Le paysage te file entre les mains, sans que tu ne puisse rien y faire. Un peu comme ta vie, non ? C'est pour ça que tu aime conduire, hein ?

Le paysage ne s'arrête pas, tout comme ta voiture, ton petit bolide, et toi tu ne dirige plus rien. Tu ne dirige plus rien depuis si longtemps..

Le paysage se modifie le long de ta rétine, et l'image ne te parvient pas telle qu'elle est réellement. Tu aurais-du arrêter, et pourtant tu n'en as rien fait, te noyant encore plus dans l'océan de la drogue. La dépendance t'a rejointe.

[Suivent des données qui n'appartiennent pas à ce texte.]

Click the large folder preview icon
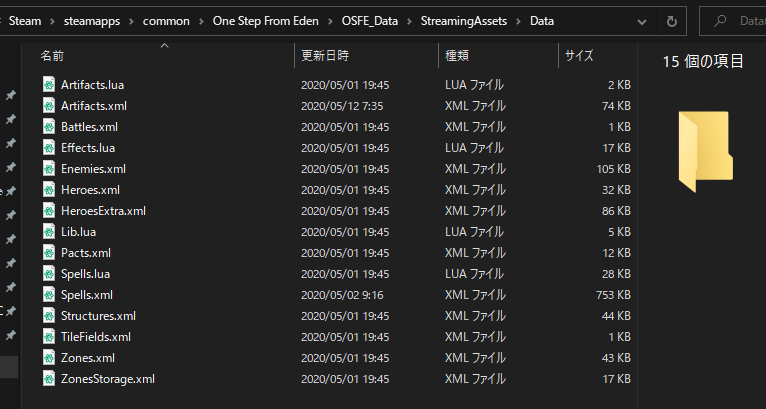Screen dimensions: 766x409 coord(705,151)
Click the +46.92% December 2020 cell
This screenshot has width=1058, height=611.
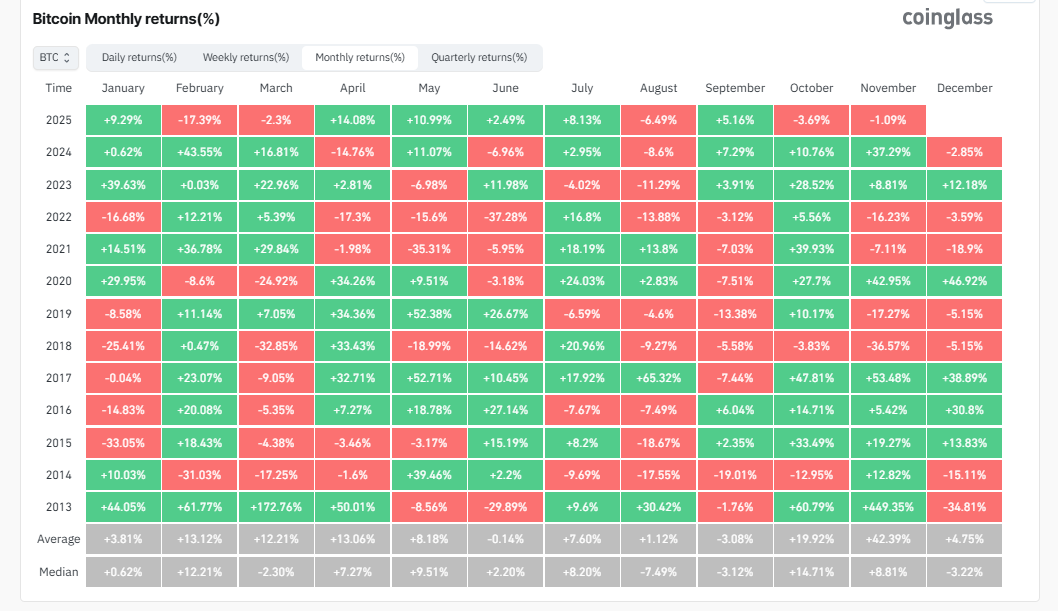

Les vitesses s'enchaînent, la rapidité arrive, tu ne contrôle plus rien. Les lumières défilent, les passants apparaissent et disparaissent aussi vite. Les rues à cette vitesse ne sont que petits bout de vie. Et ta mémoire t'assaille violemment. Avec chaque nouvelle lumière qui apparaît dans ton champ de vision, c'est un souvenir qui refait surface. A chaque passant que tu croise rapidement, c'est un autre souvenir qui vient cogner à ta tête. Tu ne contrôle plus rien depuis si longtemps..

La voiture tourne, change et accélère, ralenti peu. Tu ne fait que bouger un peu le volant, juste assez pour ne pas te prendre le trottoir lors d'un virage, juste assez pour ne pas aller tout droit lors d'un tournant. Tu ne contrôle rien d'autre.

Tes yeux se plissent, tu accélère. Tu ne sais pas, tu ne sais plus. Regarde devant toi.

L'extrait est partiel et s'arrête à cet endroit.